It was day 25 for me at the Palais Coburg—July 12, 2015. Since the middle of June, inside the white, neoclassical wedding cake of a hotel on Theodor Herzl Platz in Vienna, two exhausted sets of negotiators—one, my team of Americans; the other, from the Islamic Republic of Iran—had been hashing over the last contested passages of the Joint Comprehensive Plan of Action (JCPOA)—more commonly known as the Iran nuclear deal. Its 110 pages, including five complex technical annexes, laid out a path to peaceful resolution of Iran’s ambition to have a nuclear weapon.
My team had arrived in Vienna in June to get our feet on the ground before the talks engaged ministers, thinking we’d be home by the Fourth of July. We were now nearly two weeks past our deadline.

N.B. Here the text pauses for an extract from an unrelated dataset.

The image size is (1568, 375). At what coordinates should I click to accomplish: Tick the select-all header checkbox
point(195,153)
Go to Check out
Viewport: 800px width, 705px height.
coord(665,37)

The Coburg isn’t a bad place for a diplomat to spend a few weeks, it must be said. It lies in the heart of Vienna, where in 1815 the Congress of Vienna—the first real instance of multilateral diplomacy— codified the formal ranks of ambassadors, envoys, and ministers that we still use today. Built in the 1840s as a residence for an Austrian prince, the Coburg has a seemingly endless supply of high-ceilinged meeting rooms adorned with massive portraits of royalty and isolated nooks where, during a break in talks, two adversaries hell-bent on convincing the other can duck in for an impromptu sidebar. The Coburg staff is impeccably discreet (though in a town known as much for its spies as for its diplomats, one never wants to put that discretion to the test). We had plenty of company; the Coburg is popular with Russian oligarchs and their white fur–clad companions as well as with diplomats from around the world coming and going from UN Office Vienna, the sprawling United Nations campus a few miles away across the Danube. The curving, concrete towers of the complex, though taller, are reminiscent of the Watergate, the famous apartments near my office at the State Department, back home in Washington.
The Coburg’s staff, its colorful guests, and its proximity to the UN campus weren’t the only reasons it was chosen as the meeting place for the final weeks of the Iran nuclear talks. The surrounding roofs overlooking Theodor Herzl Platz provide plenty of vantages for government sharpshooters, making the Coburg a very secure location.
For all its charm and perfectly pitched roofs, the Coburg by day 25 had become a prison. Never mind that I had eaten precisely one meal outside of the hotel in nearly a month, or that I was two weeks past the stay I had packed for. Every available rod and rack in my hotel suite’s bathroom was hung with hand-washed laundry.
Out on the square, press from all over the world were huddled at the hotel’s entrance, the forest of antennas on the television crews’ vans imposing a jarring bit of the modern age on Vienna’s old city. Most of the reporters had been there as long as we had, and they could sense in the past few days that the two sides’ intensity had picked up, our updates having become vaguer as we edged closer to our final positions. They were counting down to a historic deal to “keep the mullahs from getting the bomb,” according to the New York Times.
They weren’t the only ones waiting. On June 27, US Secretary of State John Kerry, still on crutches from falling off his bicycle in Geneva a month before, had flown in to meet his Iranian counter- part, Foreign Minister Javad Zarif—who himself had just arrived from a quick visit to Tehran, where, it was believed, he’d gotten clearance from the Supreme Leader to finalize the deal.
On their heels came the foreign ministers of the other world powers (known as the P5+1) who would be involved in the deal— Wang Yi of China, Laurent Fabius of France, Frank-Walter Steinmeier of Germany, Sergey Lavrov of Russia, Philip Hammond of the United Kingdom, and Federica Mogherini of the European Union— all wanting to be on hand in case the end was as close as it looked.